_Given request_:
Reproduce verbatim the material beginning with the line containing "Task: Open the iPhone 6/7/8 device dropdown" and ending with the line containing "This screenshot has width=1456, height=816.", both of those lines included.

_Records to process_:
* * *

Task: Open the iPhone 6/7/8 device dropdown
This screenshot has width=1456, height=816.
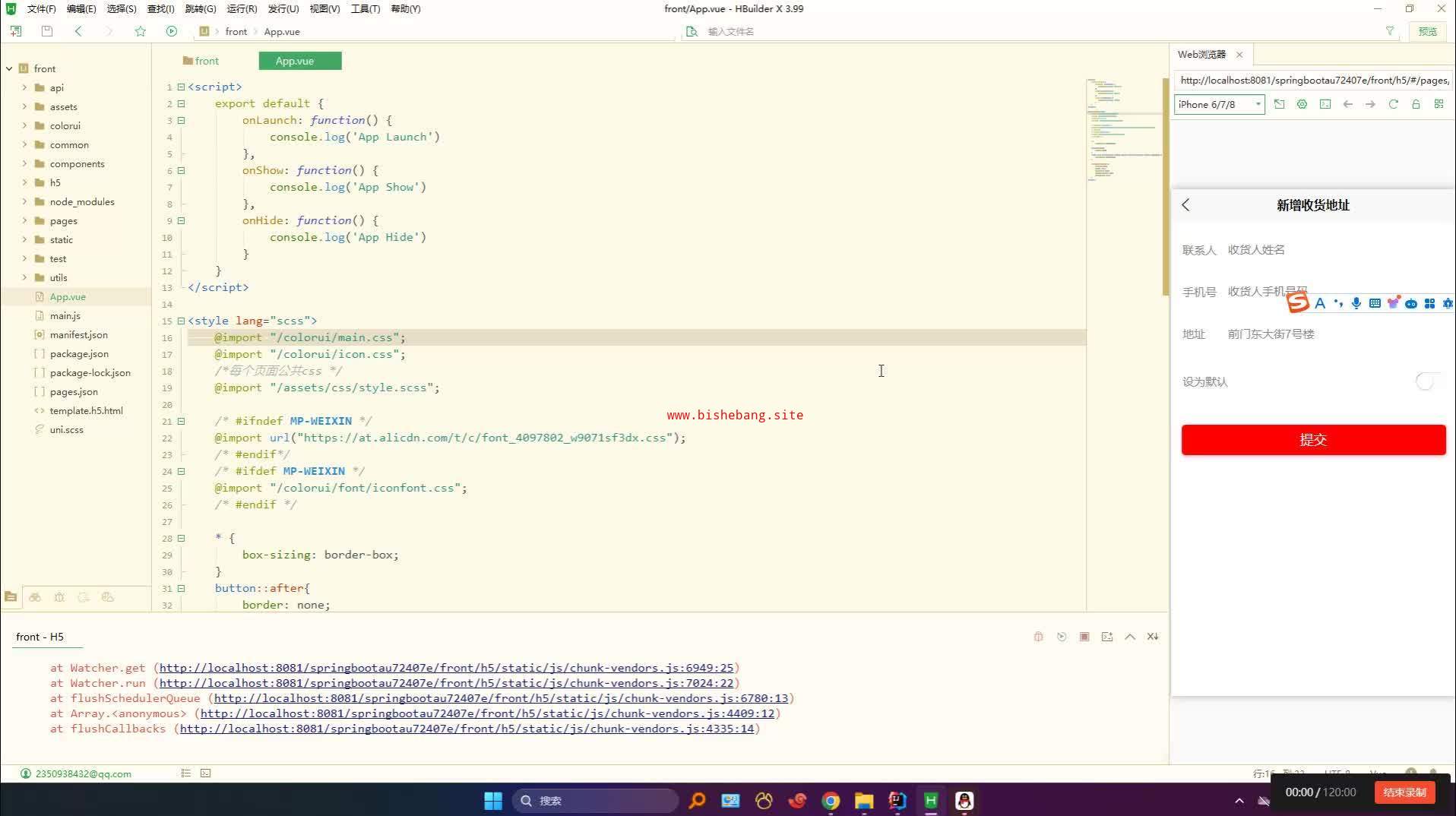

* * *

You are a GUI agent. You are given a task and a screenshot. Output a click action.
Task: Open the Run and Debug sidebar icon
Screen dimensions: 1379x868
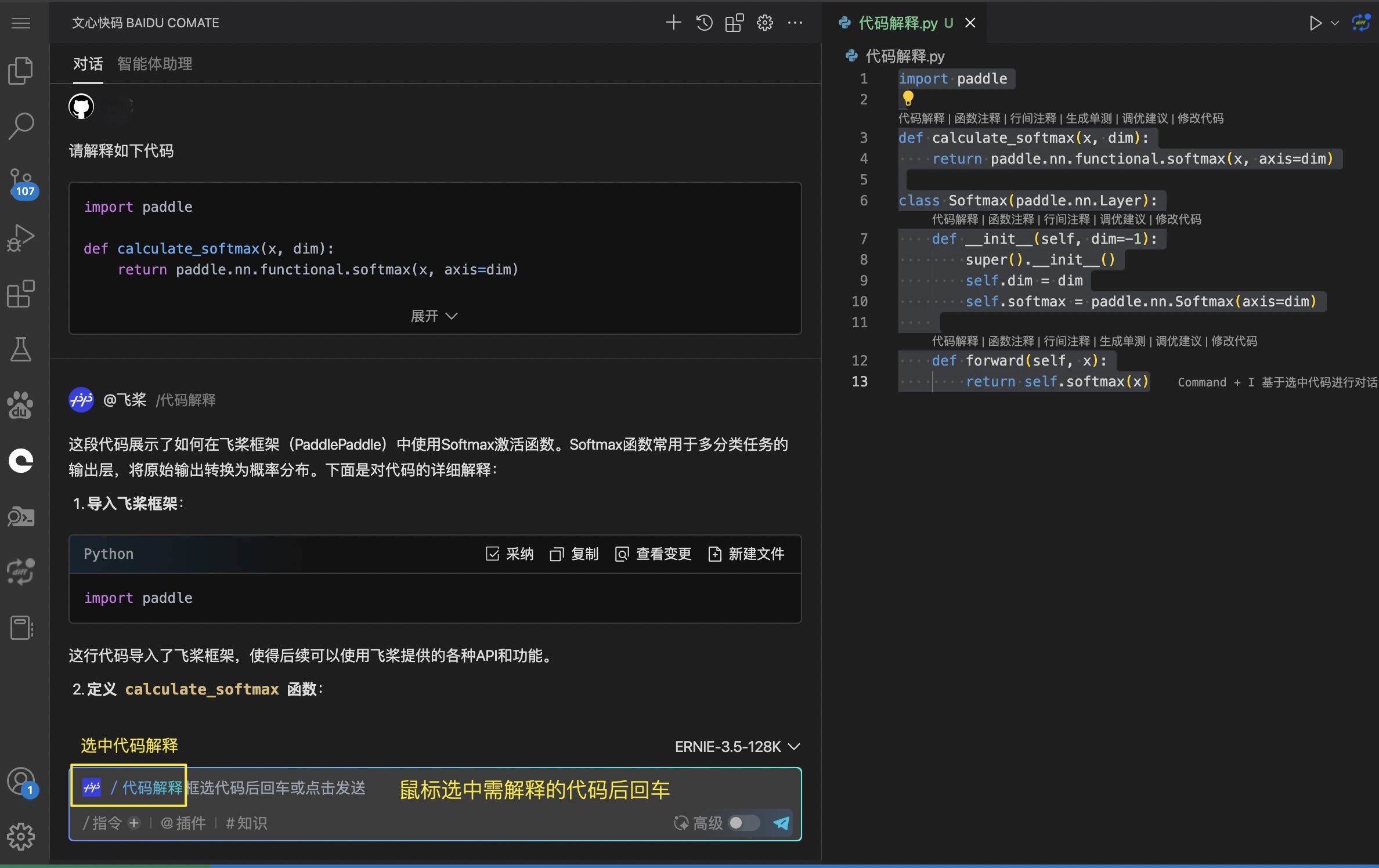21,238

* * *

_Expected answer_:
Task: Open the iPhone 6/7/8 device dropdown
This screenshot has width=1456, height=816.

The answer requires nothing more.